Nacque così questo romanzo, narrativamente mediocre (lo stesso autore lo ammetteva) ma talmente carico di entusiasmo e verve utopica da diventare realtà, come a nessun’altra opera è mai accaduto, nemmeno a Verne, Dick o altri compagni di merende fantascientifiche con le loro intuizioni tecnologiche.

Vecchia nuova terra racconta il viaggio di un giovane avvocato ebreo deluso d’amore che ha rinunciato alla professione per seguire un milionario misantropo nei mari del Sud e passa nella Palestina colonizzata dai pionieri sionisti nel futuro 1923 (Herzl morì nel 1904). La descrizione del paesaggio, delle città nate dal nulla, dei porti, delle strade, del brulichio vitale, è incredibilmente simile a ciò che poi sarebbe avvenuto, e che un altro ungherese, Sándor Márai, (peraltro poco amico degli ebrei) descrisse con entusiasmo in un suo tour da quelle parti in Sulle tracce degli dei.
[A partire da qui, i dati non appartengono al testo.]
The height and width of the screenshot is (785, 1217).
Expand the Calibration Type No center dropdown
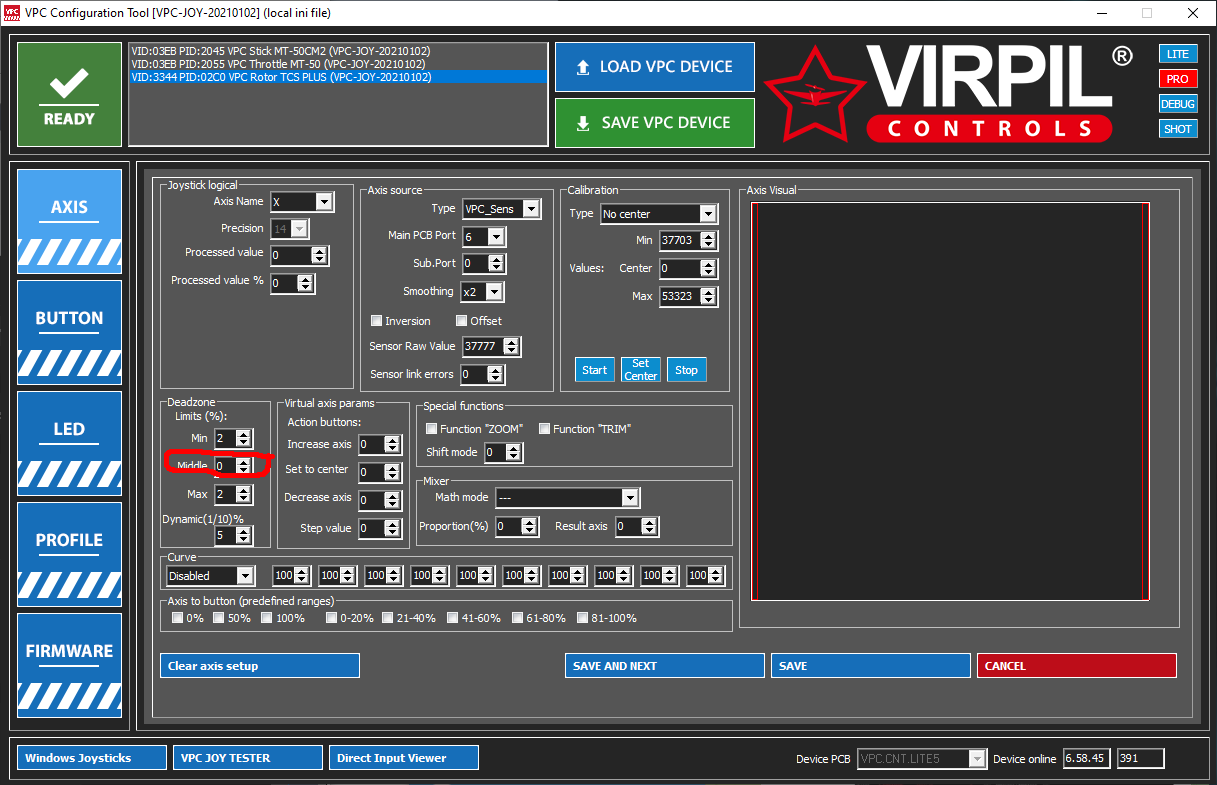658,214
I coloni hanno dissodato la terra con entusiasmo trasformandola in un paradiso fertile, piantando alberi, fondando cooperative agricole. Gli architetti hanno reso Haifa una delle città più moderne al mondo, perché Herzl immagina anche l’urbanistica, le tramvie sospese, le gallerie sotterranee per cavi e tubature.

Herzl, come scriveva Zweig, era bello, cortese, affabile, amatissimo dalla borghesia delle vecchia Austria. Ma quando chiedeva ai facoltosi di lasciar le ville della Ringstrasse, affari, incarichi, serate a teatro, per emigrare in Palestina a fondarvi una nazione, lo consideravano un po’ balzano, se non quasi pericoloso. Sono quindi i diseredati cresciuti negli scantinati bui, braccati dall’odio antisemita a costruire la patria di benessere e libertà. Laggiù rinascono anche nei corpi. Non più mendicanti curvi, pallidi, macilenti, con gli occhi pieni di vergogna, ma abbronzati, forti, virili, sani, «sicuri di sé», finalmente orgogliosi del proprio ebraismo, si compiace di sottolineare Herzl.

La «Nuova società» è giusta («il singolo non viene stritolato dagli ingranaggi del capitalismo né decapitato dal livellamento socialista»), rifiuta la politica professionista («una malattia che siamo riusciti a evitare»), pensando a cariche solo onorarie, affidate a persone meritevoli sottraendole agli «arrivisti». C’è la proprietà privata, ma disprezza il denaro, idolatrato come un vitello d’oro dai borghesi fine secolo. Offre alle donne diritto di voto e parità nei compiti, nei ruoli sociali. Promuove l’istruzione gratuita, in modo che tutti partano alla pari nella gara della vita, e l’agonismo dello sport (cricket, calcio, canottaggio) perché allenare il corpo serve a foggiare lo spirito. E crede soprattutto nella volontà (il sottotitolo del romanzo è programmaticamente «Se lo volete non è una favola»), nell’intelligenza, nell’entusiasmo, nella ragione unica vera religione per un ebreo che si riconosce laicamente nella tradizione degli avi.

Herzl romanziere ha previsto ogni dettaglio del nuovo Israele. Nel suo messianesimo laico immagina una società libera, tollerante, cosmopolita che coinvolgerà anche gli arabi. Prevede che i palestinesi vendano entusiasti pezzi di deserto, paludi, tuguri che non valevano niente pensando a un buon affare. E di fatto così accadde con i primi arrivi. Ma inciampa in un eccesso d’ottimismo. Quando uno dei protagonisti chiede a un abitante locale: «Siete davvero strani voi musulmani! Non considerate questi ebrei degli intrusi? », ottiene una risposta che suona un po’ stonata col senno di poi: «Gli ebrei ci hanno arricchito, perché dovremmo avercela con loro? Vivono con noi come fratelli, perché non dovremmo amarli? ». L’umanità ci mette del suo a guastare i romanzi.